2.4. Anders dan appellant betoogt heeft de rechtbank op juiste gronden overwogen dat onvoldoende grond bestaat voor het oordeel dat het college bij afweging van de betrokken belangen niet in redelijkheid de bezwaren tegen de verleende vrijstelling ongegrond heeft kunnen verklaren.

2.5. Niet valt in te zien dat de rechtbank ten onrechte niet voldoende is ingegaan op de door appellant genoemde veiligheids- en hinderaspecten, nu hij in de aanvulling van het bezwaarschrift in dit verband slechts melding heeft gemaakt van een doornenhaag aan de westzijde van het bedrijf, die daar zou moeten worden gehandhaafd in verband met inbraakpreventie. Gelet op de ter zitting getoonde foto’s en de bij het besluit behorende tekening heeft de rechtbank terecht niet aannemelijk geacht dat deze doornenhaag ten gevolge van de uitvoering van de reconstructie zou moeten worden verwijderd.

2.6. Gelet op de betrokken belangen en de gevolgen van het vrijstellingsbesluit voor de positie van appellant heeft de rechtbank voorts terecht geoordeeld dat het college niet op voorhand een compensatie had behoren aan te bieden. Indien appellant meent dat hij schade lijdt ten gevolge van de verleende vrijstelling, dan staat het hem vrij op grond van artikel 49 van de Wet op de Ruimtelijke Ordening een verzoek om schadevergoeding in te dienen bij de gemeenteraad.

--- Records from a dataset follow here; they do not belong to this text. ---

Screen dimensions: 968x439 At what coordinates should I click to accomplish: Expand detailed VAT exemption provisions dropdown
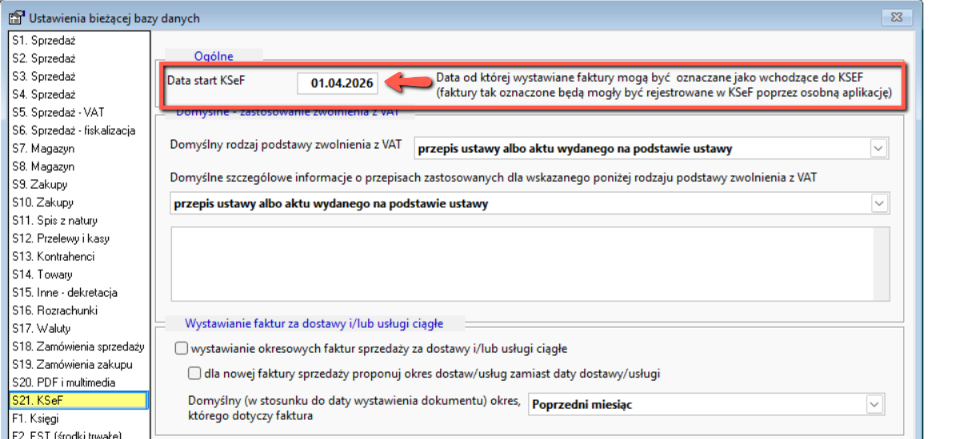(878, 204)
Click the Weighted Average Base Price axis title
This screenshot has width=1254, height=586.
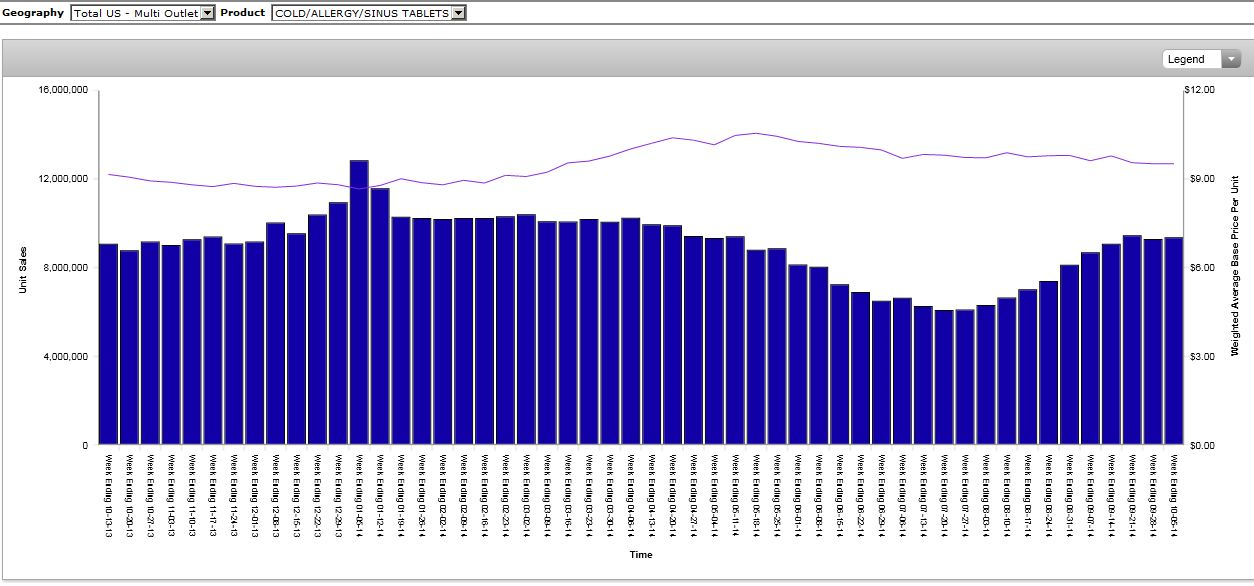tap(1235, 267)
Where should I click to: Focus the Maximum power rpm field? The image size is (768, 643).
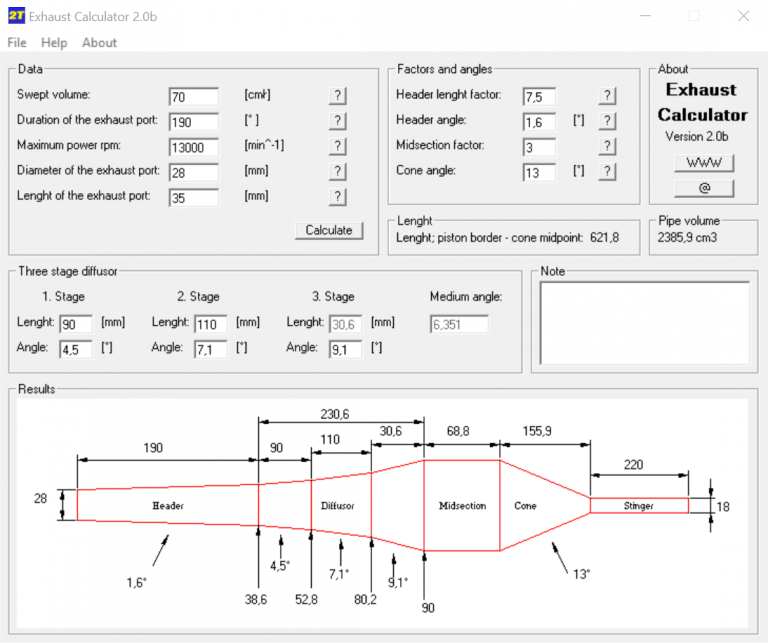pyautogui.click(x=193, y=146)
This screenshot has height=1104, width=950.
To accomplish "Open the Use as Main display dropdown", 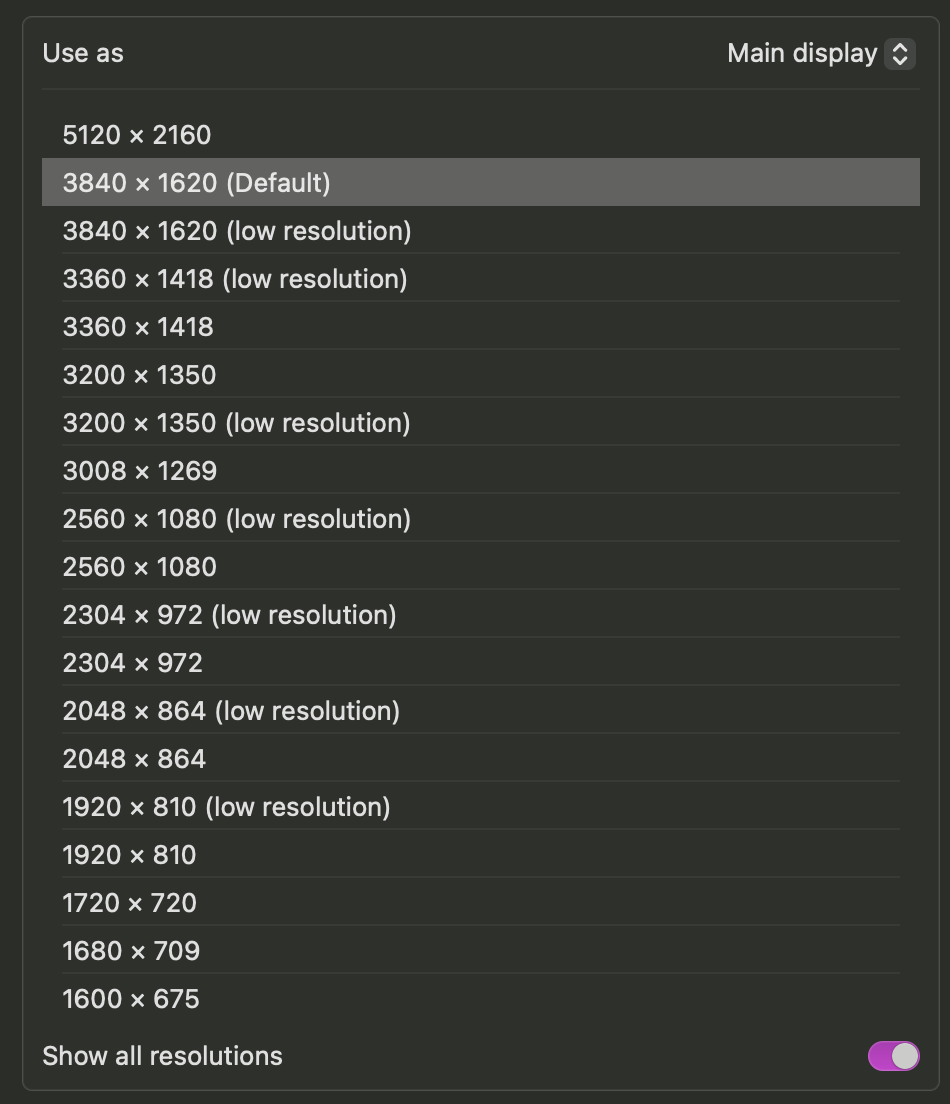I will coord(820,53).

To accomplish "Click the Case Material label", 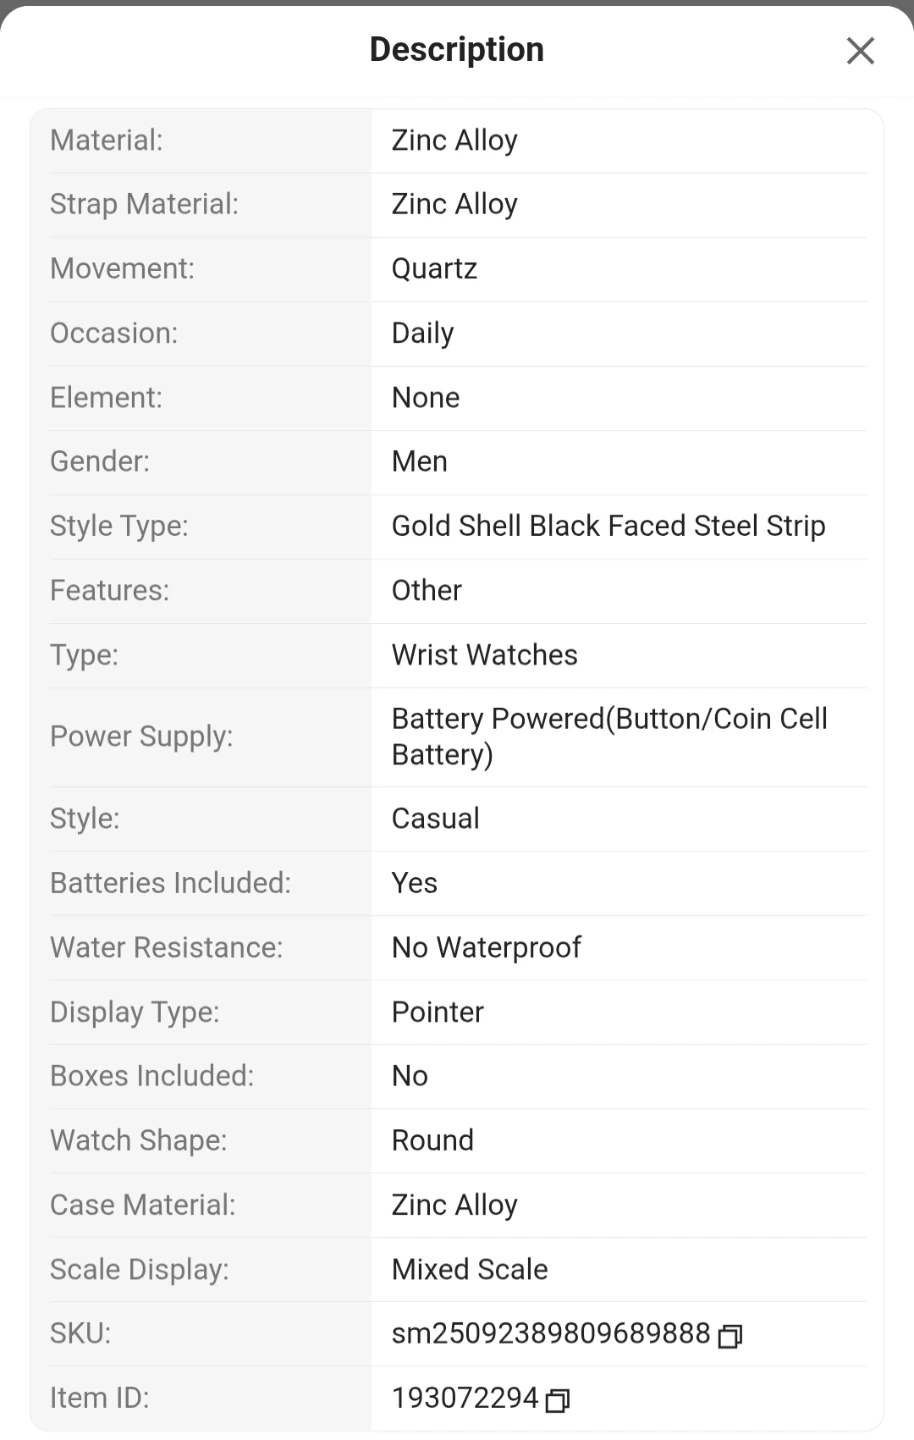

2.7. Ook het betoog van appellant dat de rechtbank heeft miskend dat het college onjuist kaartmateriaal heeft gebruikt, waardoor het ten onrechte is uitgegaan van een afstand van de verlegde Slaakweg tot de bedrijfsgebouwen van appellant van 5 meter, terwijl die afstand 3 meter bedraagt, treft geen doel. Ter zitting is gebleken dat appellant zijn betoog heeft gebaseerd op een verkleinde kopie van de bij het besluit in primo behorende tekening. Volgens de originele tekening bedraagt de kortste afstand tussen de geprojecteerde nieuwe aansluiting van de Slaakweg op de IJssellaan en de op de kaart als trottoir aangeduide wasstraat ten minste 5 meter.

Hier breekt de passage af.